Activists in Africa, Asia and the Middle East are campaigning hard against female genital mutilation so why are Australian women voluntarily undergoing the procedure? Helen Lobato reports on a concerning trend.

Feminists and human rights activists continue to campaign to stop female genital mutilation (FGM), a procedure that intentionally excises female genital tissue leading to problems such as frequent bladder infections, childbirth complications and the risk of later surgery. The World Health Organization estimates there are 100 to 140 million women living in parts of Africa, Asia, and the Middle East who have had their lives damaged by FGM.

It is therefore concerning that western women are voluntarily turning to genital mutilation. In Australia today, there is a growing trend of women requesting labioplasty or genital surgery to reduce the size, shape and look of their labia.

Over the last two weeks the Sunday Age has been reporting on the dissatisfaction that increasing numbers of women feel, which has led to a rise in the number of women opting for genital surgery. In the last decade there has been a tripling of genital surgery rates with doctors ‘warning pornography may be driving women to have unnecessary genital makeovers’.

Gail Dines, author of Pornland –How Porn has Hijacked our Sexuality, claims  the mainstreaming of porn has caused women to believe they are sexually empowered by looking and acting like a porn star. Although women know the images they are seeing are not the ‘real thing but are technologically enhanced’, they are still influenced and feel inadequate in comparison. As well as the tripling of genital surgery, Dines reports that over the last decade there has been a 465 percent increase in overall cosmetic procedures with 12 million operations taking place annually in the U.S. for makeovers such as liposuction, face-lifts and breast jobs.

For the past 20 years, Dines who is also a professor of sociology and women’s studies at Wheelock College has been witnessing changes in young adult sexuality, which she argues is being shaped by porn. Dines discusses ‘gonzo porn’ which depicts ‘hard-core, body-punishing sex in which women are demeaned and debased’. Boys as young as eleven years of age are now viewing porn and it is this ‘porn sexuality’ they are learning rather than positive human sexuality that evolves from everyday life experiences.
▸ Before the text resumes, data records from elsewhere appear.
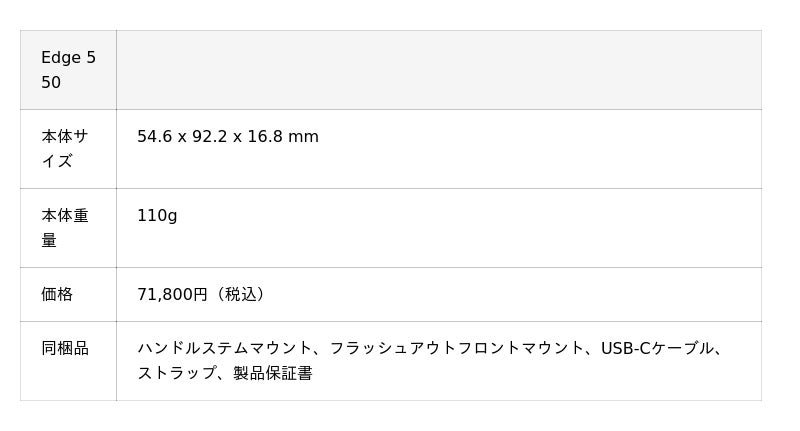The height and width of the screenshot is (431, 800).
Task: Click the first x separator in dimensions
Action: [182, 137]
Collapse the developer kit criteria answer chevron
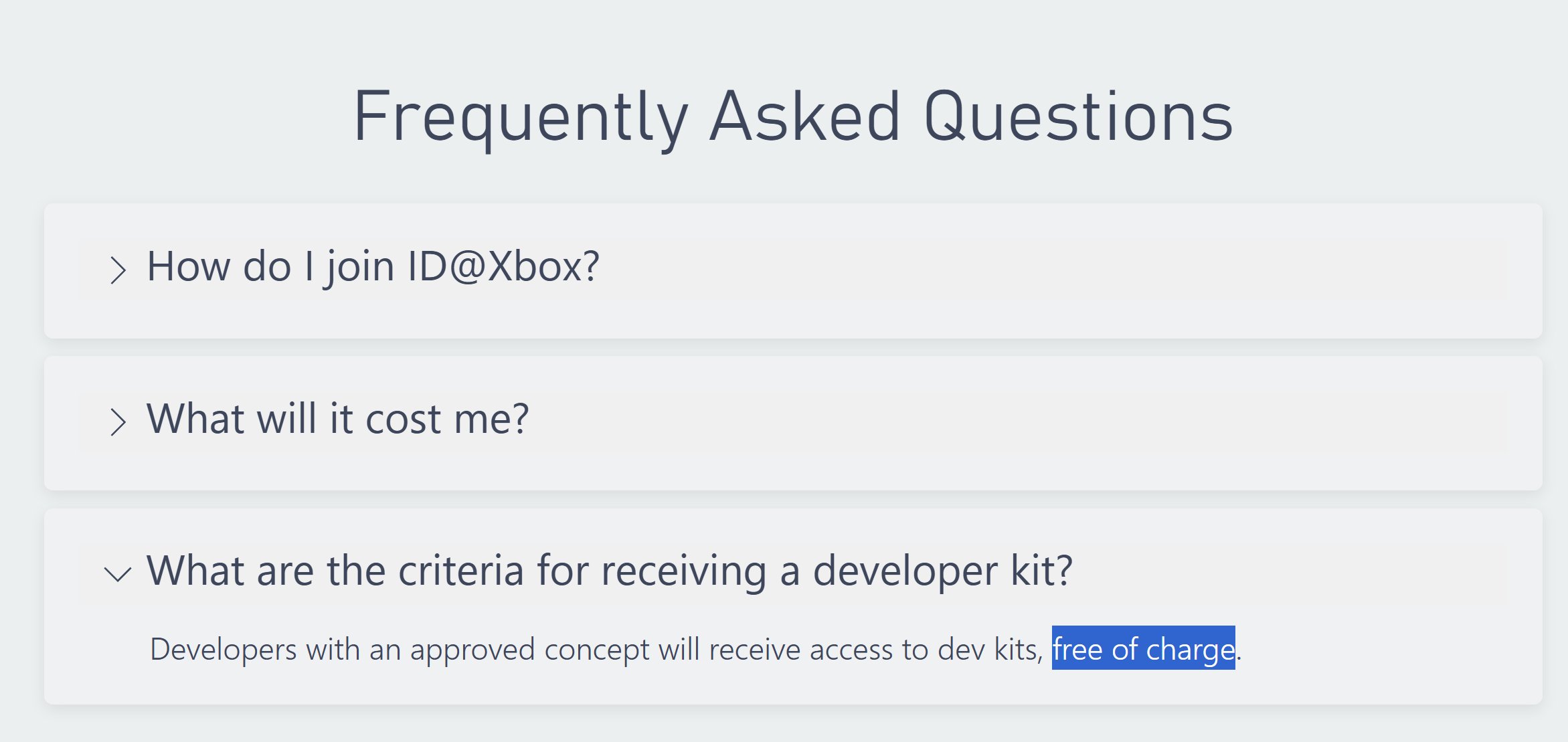Screen dimensions: 1568x742 pos(118,573)
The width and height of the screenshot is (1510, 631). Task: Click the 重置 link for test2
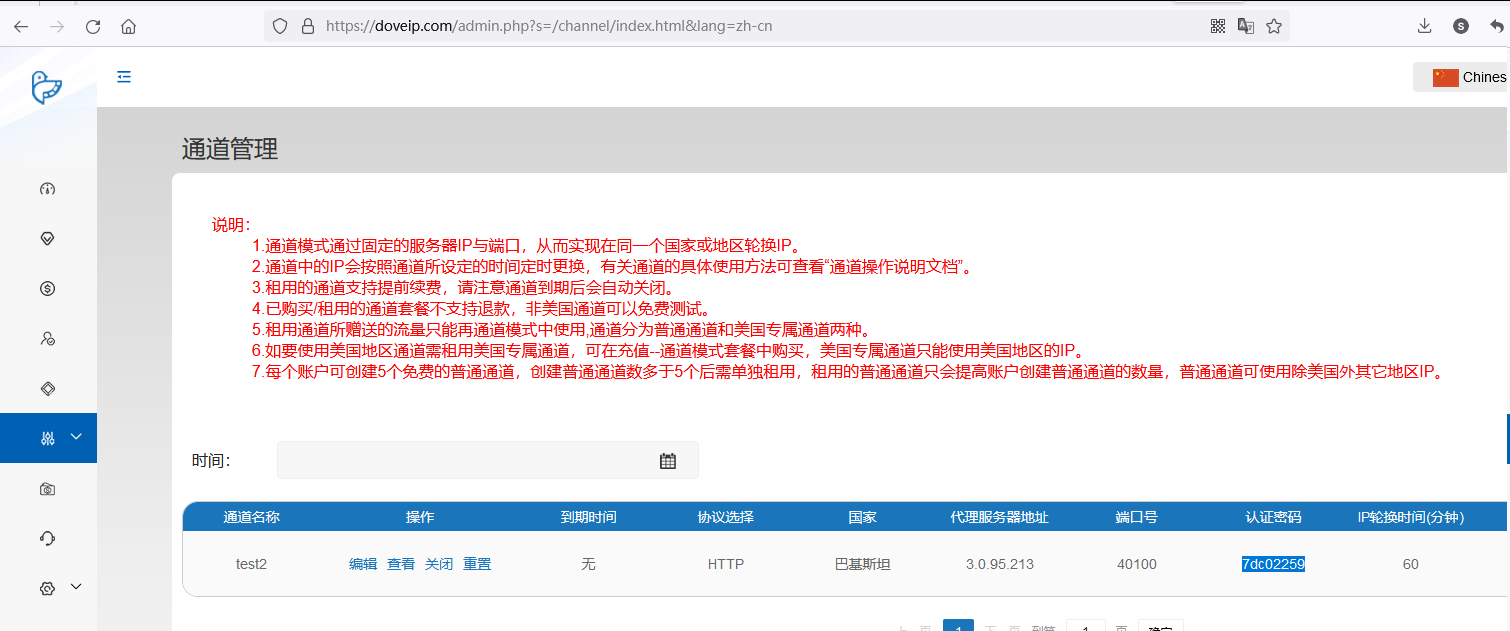point(477,564)
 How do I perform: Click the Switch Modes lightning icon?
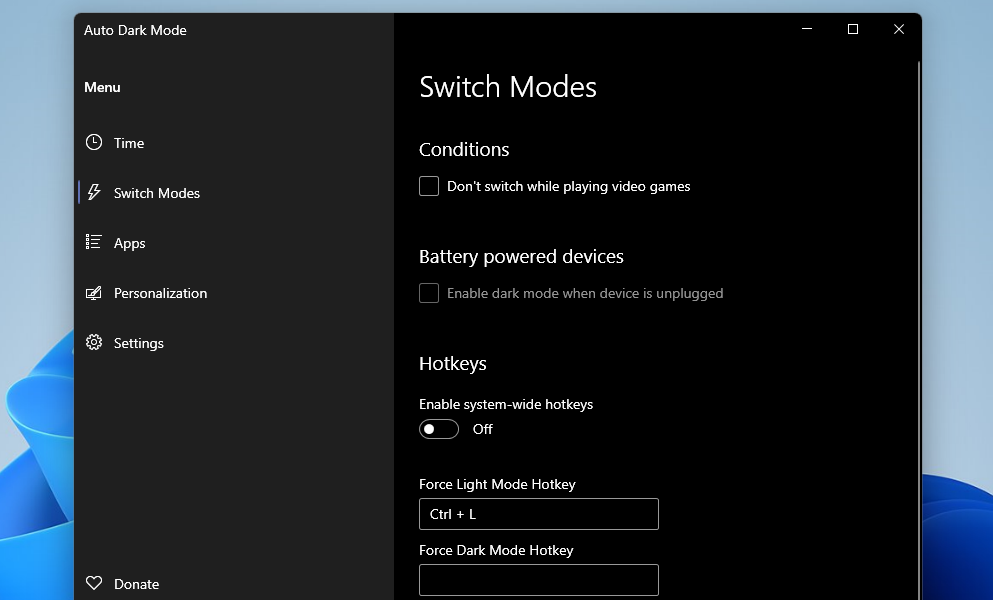[x=93, y=193]
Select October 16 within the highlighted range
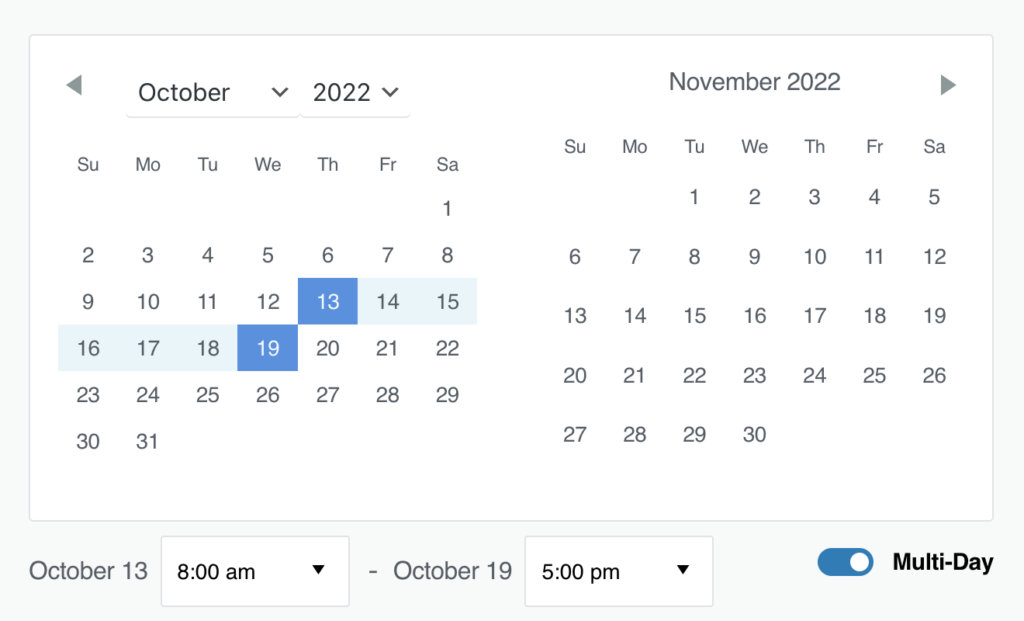This screenshot has height=621, width=1024. tap(87, 348)
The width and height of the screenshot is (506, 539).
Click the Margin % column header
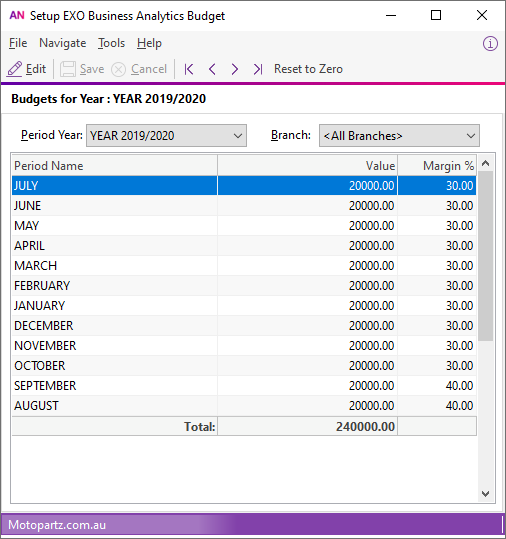coord(437,166)
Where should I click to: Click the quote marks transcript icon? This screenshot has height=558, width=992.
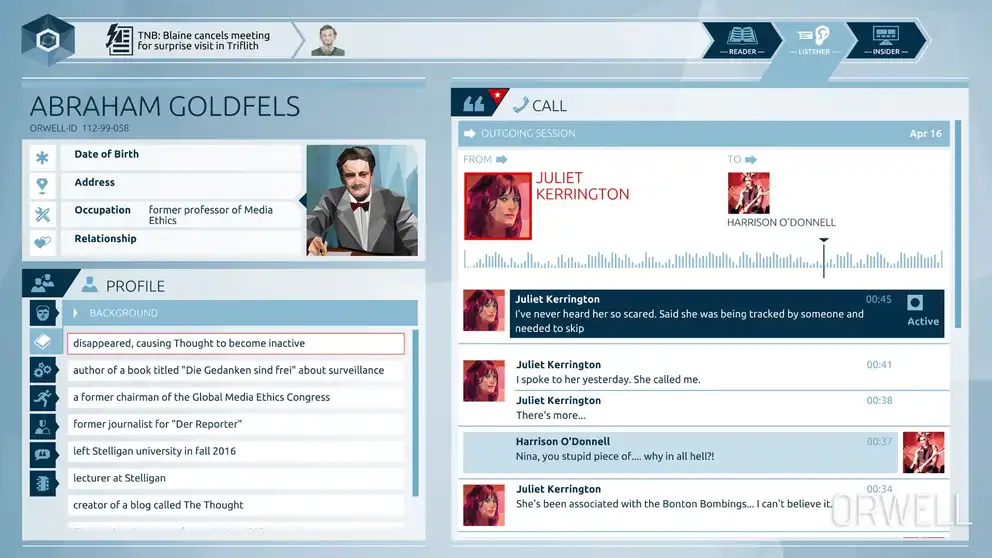point(471,104)
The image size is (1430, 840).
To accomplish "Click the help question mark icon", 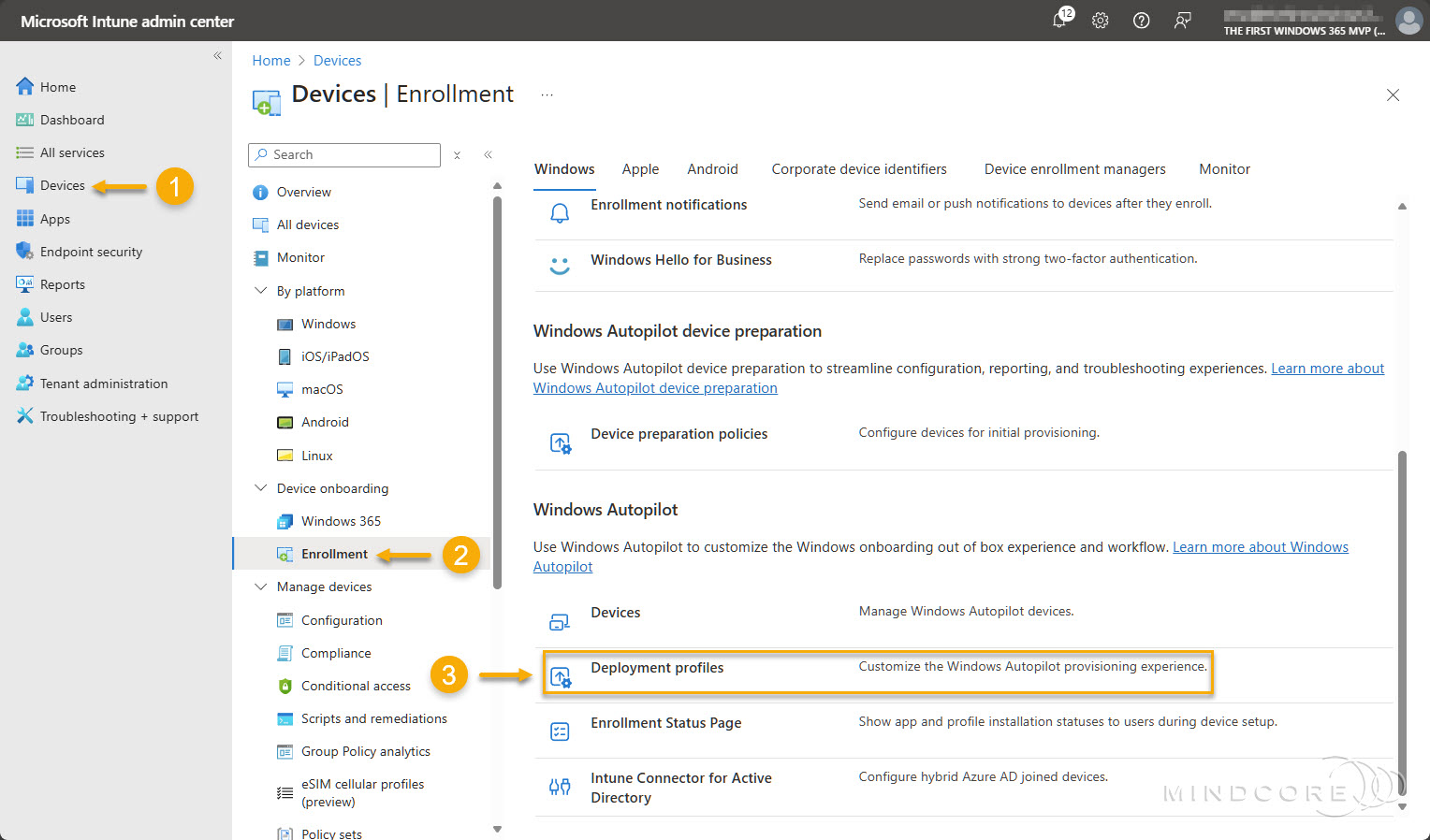I will [x=1141, y=21].
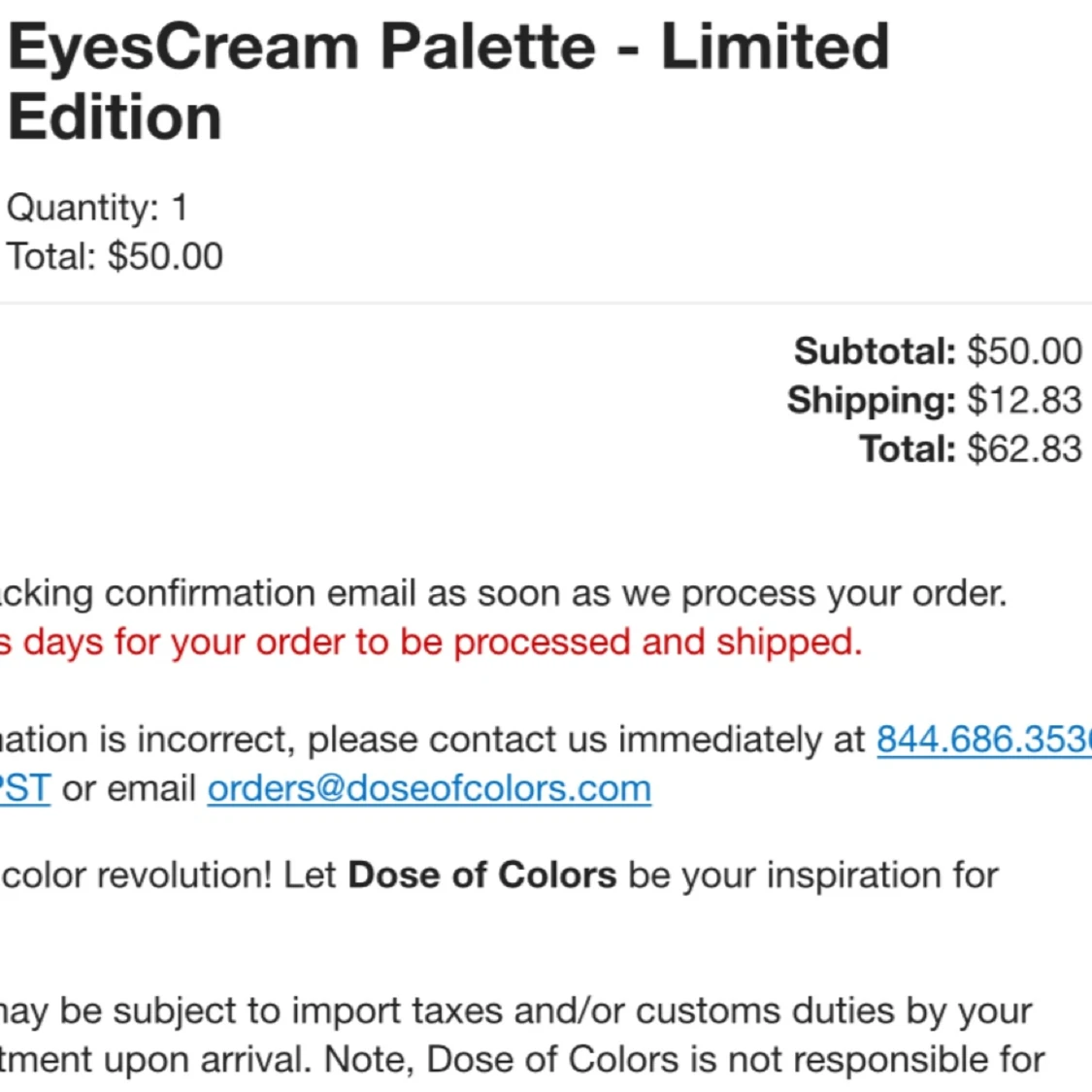Click the 844.686 phone number link
The height and width of the screenshot is (1092, 1092).
(x=982, y=741)
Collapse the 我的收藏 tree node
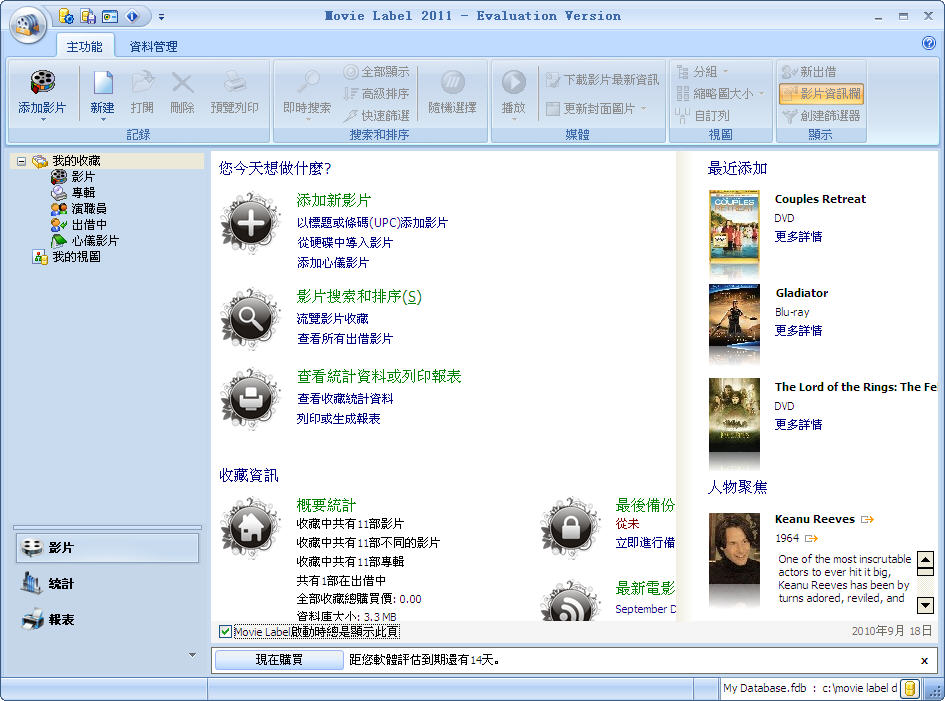Image resolution: width=945 pixels, height=701 pixels. coord(21,161)
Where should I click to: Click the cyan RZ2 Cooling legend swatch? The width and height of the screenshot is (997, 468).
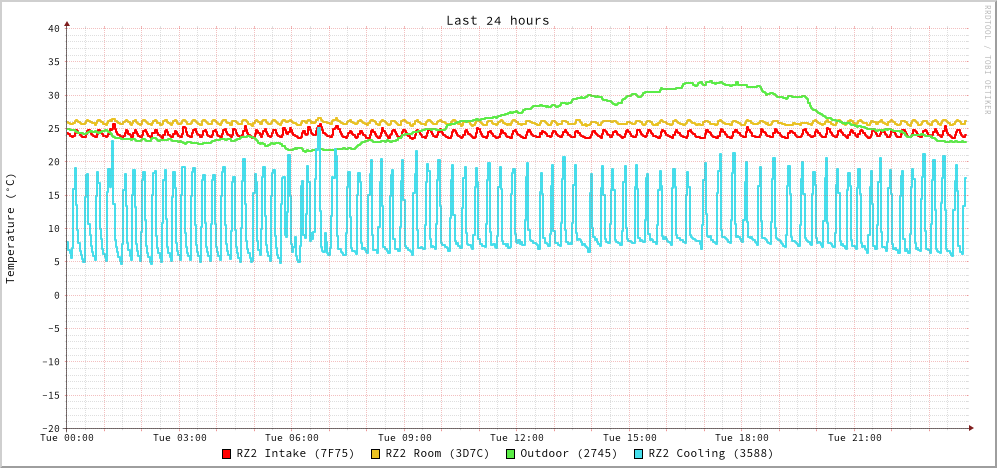coord(639,454)
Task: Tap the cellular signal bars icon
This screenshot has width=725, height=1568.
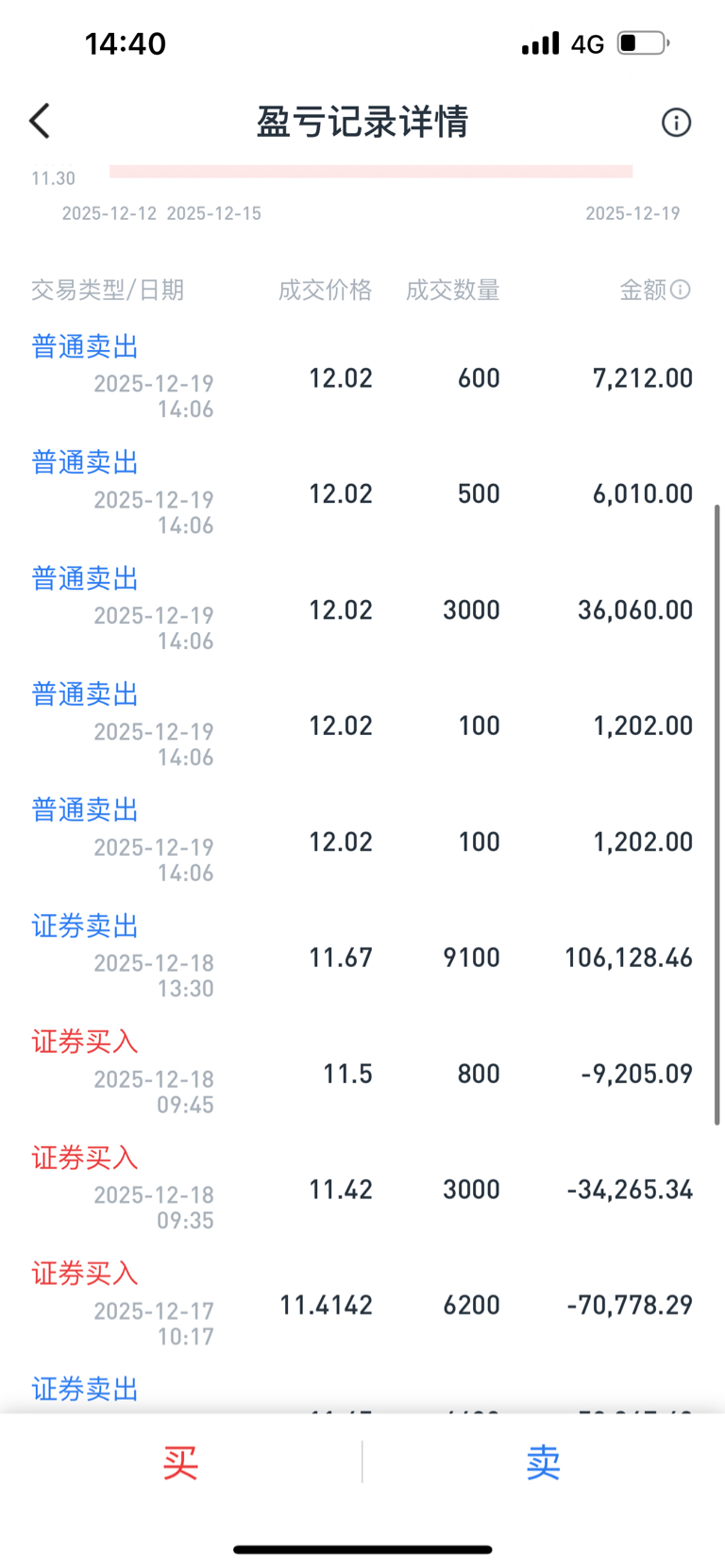Action: (540, 43)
Dr Castle, the head of psychiatry at St Vincent’s Hospital told the Sunday Age that he is calling for legislation requiring pornography producers to declare all airbrushed images, so that women would have a clearer and more realistic idea of normal female genitalia.

Dines claims the multibillion-dollar pornography industry must be considered a major public health and social concern. Her assertion is supported by reports that young women are requiring psychiatric treatment after the genital surgery because they still do not like their bodies.

It is distressing that Australian women are seeking surgeons to cut away bits of labia that they do not like or want, while activists try to stop the enforced mutilation overseas. Perhaps those women who think that they are abnormal in some way could get a hold of a new book called The Heart of the Flower, which has been ‘designed to normalise and celebrate diversity at a time when labial reconstructions have reached an all-time high and women’s body image is at an all-time low’. All women should be free to love their bodies without the influence of the pornographers and surgeons who wish to remake them.

Helen Lobato is a Bachelor of Media Studies student at La Trobe University.